Nevertheless, it’s true for each and every one of us.
I never knew it was true for me for a long time.
I thought love came with a price tag. Was something to be earned. Awarded to me by others.
That it had to be bought in some way. As in you do something for me and I will love you in return.
If I wasn’t given the love I thought I’d earned I spiralled downwards into one very unhappy person.
Of course, it was never my fault. It was always the fault of the other person who had reneged on their promise(s).
I guess I was what you’d call emotionally ‘high maintenance’.
I played the blame game every day, not knowing that the currency of love doesn’t have a price tag in any way or form.
I never knew that love was the centre of our being and that no matter what I did, or said, love would never leave me.
I never knew that the first person I had to learn to love was myself. That I didn’t have to prove myself to anyone. That just being me was enough.
And, until I could love myself warts and all, I’d be unable to love anyone, or anything, without conditions attached.
I think it was the feeling that something was missing. If I could just put my finger on what was missing, I might be able to dissolve those feelings of not being good enough, not being loved, second best if you like.
I’ve always been blessed with people who could make me laugh and I know that’s what saved me from spiralling down even further.
I began my quest to find the missing part of me, not knowing that love is the centre of being and was inside of me all along.
That’s not to say it didn’t try to reach me. It’s just that I chose to ignore the wisdom trying to break free from inside of me.
Instead I put my trust in the fabrications coming from others, well meaning or otherwise, because that’s all I knew.
The teacher appears when the pupil is willing. Be it a book, an inspirational speaker, a burst of creativity, little by little, sparks of enlightenment burst through the fog of disenchantment.
I am a work in progress. Always have been. Always will be.
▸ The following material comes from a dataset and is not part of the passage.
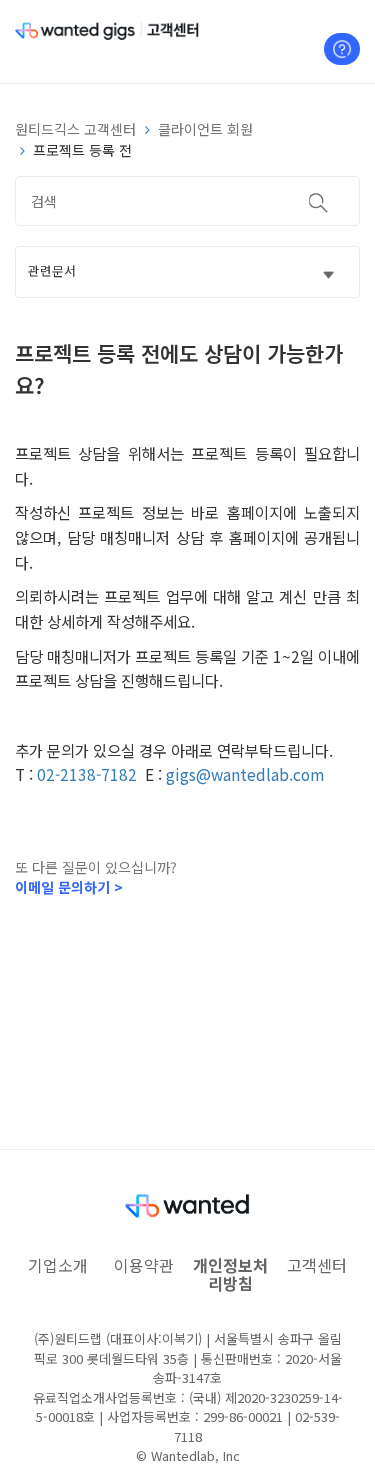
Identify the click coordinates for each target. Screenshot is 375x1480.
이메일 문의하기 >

Everything changes and I change with it. Every small spark hits me like a sledgehammer and I want to learn more.
Slowly, so slowly, I began to believe in the truth of love being the centre of being.
Not conditional love. Instead, an anchor of unconditional love steadies me as my heart steers me through life.
Learning to love myself so completely means that the love I bear for others has no strings attached.
Whatever I was feeling was coming from the thoughts I was having at that time. It’s why feelings are the ultimate guide to what’s happening within us. As simple as that.
I don’t even have to try to change my thoughts. All I do is let my thoughts run free and wait for them to change. Which they will do because the true nature of man is innate well-being.
Remember, love is the centre of being.
It’s not about being happy all of the time – life’s not like that.
It’s about not reacting when I’m in a low frame of mind, usually caused by me wanting to change events going on in other people’s lives which are outside of my control.
Not a good time to made decisions or take action.
I’ve learnt to wait until the inner me takes over, gently taking me back to a higher frame of mind and into feelings of happiness, well-being and love.
Now, safe in the knowledge that love is the centre of being, it’s time to make love fuelled decisions, or take love inspired actions, if I want to. Truly does it get any better than that?